Allées paisibles, rues courbes et tranquilles, dont le nom s'étale en lettres capitales sur de clairs panneaux. Des jardins débordent de verdure, cerisiers du japon, hibiscus, généreuses plantes de terre de bruyère au feuillage épais. Langueur de la province anglaise. D'une pelouse d'un vert quasi fluorescent, bien sûr taillée à la pince à épiler, émergent deux immeubles jumeaux: murs percés de larges baies, soulignés de balcons vitrés; toitures mauves, soutenues par des colonnes de briques. Je pense: c'est derrière cette façade proprette qu'ont été prises ces photos obscures, obsédantes, qui sont à l'origine de mon excursion. Cette pièce aux murs décrépis, d'allure humide, je l'imaginais au sous-sol. En fait, elle se trouve sous le toit. C'était simplement la chambre à coucher de mon hôte, dans l'attique nouvellement aménagé, avant le passage des plâtriers et des peintres. Aujourd'hui, elle conserve son rôle accessoire de "pièce de jeu". Au prix d'un certain effort: il faut sortir d'un placard les meubles et accessoires qui sont censés servir d'échelle pour mieux gagner le septième ciel. Les sortir, mais aussi les assembler. On imagine bien que la table d'examen, le banc et les hautes tiges métalliques du porte-sling ne vont pas rentrer d'un bloc dans la petite trappe qui donne accès à la soupente. Auparavant, il faut encore protéger la moquette de larges feuilles de PVC; emballer les oreillers du lit dans des housses de latex noir; obscurcir la pièce en abaissant les stores des immenses Velux; allumer des spots bleus et rouges; alimenter la stéréo en rythmes binaires débités au kilomètre. Enfin, se vêtir pour la cérémonie. Alors seulement, on peut jouer. Cela fait pas mal de préparatifs...

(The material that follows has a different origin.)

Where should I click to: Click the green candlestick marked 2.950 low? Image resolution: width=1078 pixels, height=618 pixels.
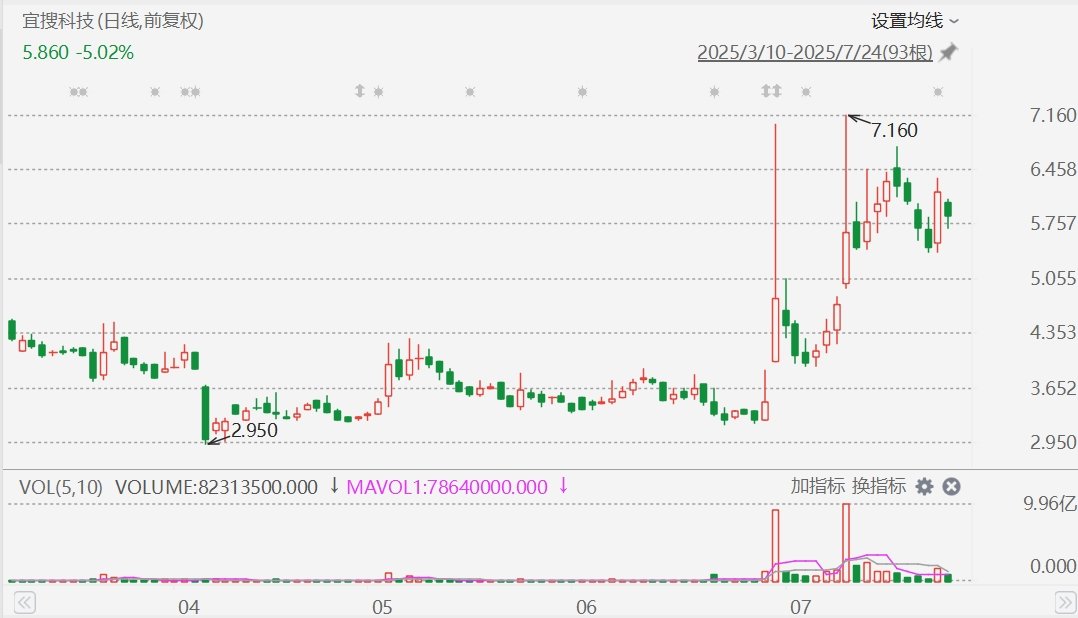tap(205, 412)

Vendredi. La session est l'occasion de faire connaissance. Il y a le plaisir indicible de la découverte de l'autre. Je savoure ce moment où tout est encore possible, où l'on peut encore projeter sur cet inconnu longtemps fantasmé des désirs insensés. Samedi. Nous ne sommes plus des étrangers, nous savons des choses l'un de l'autre, les traits de nos visages nous deviennent gentiment familiers; les défauts physiques sont attendrissants, pas encore rédhibitoires, au moment d'aborder la seconde session. On la voulait tous les deux "sauvage"; je sens assez vite qu'elle tend à virer vers la démonstration. Puis, l'envie ou le besoin de fixer ces instants dans la mémoire d'un appareil photo parasite le jeu; on se sent devenir comédien à chaque fois que le flash annonce l'ouverture de l'obturateur. La spontanéité, déjà difficile à atteindre dans ces circonstances, s'envole. Et l'effet de la petite drogue ingurgitée tout à l'heure se dilue, minute après minute. L'imperfection finit par l'emporter sur ce qui aurait dû être... Quoi au juste?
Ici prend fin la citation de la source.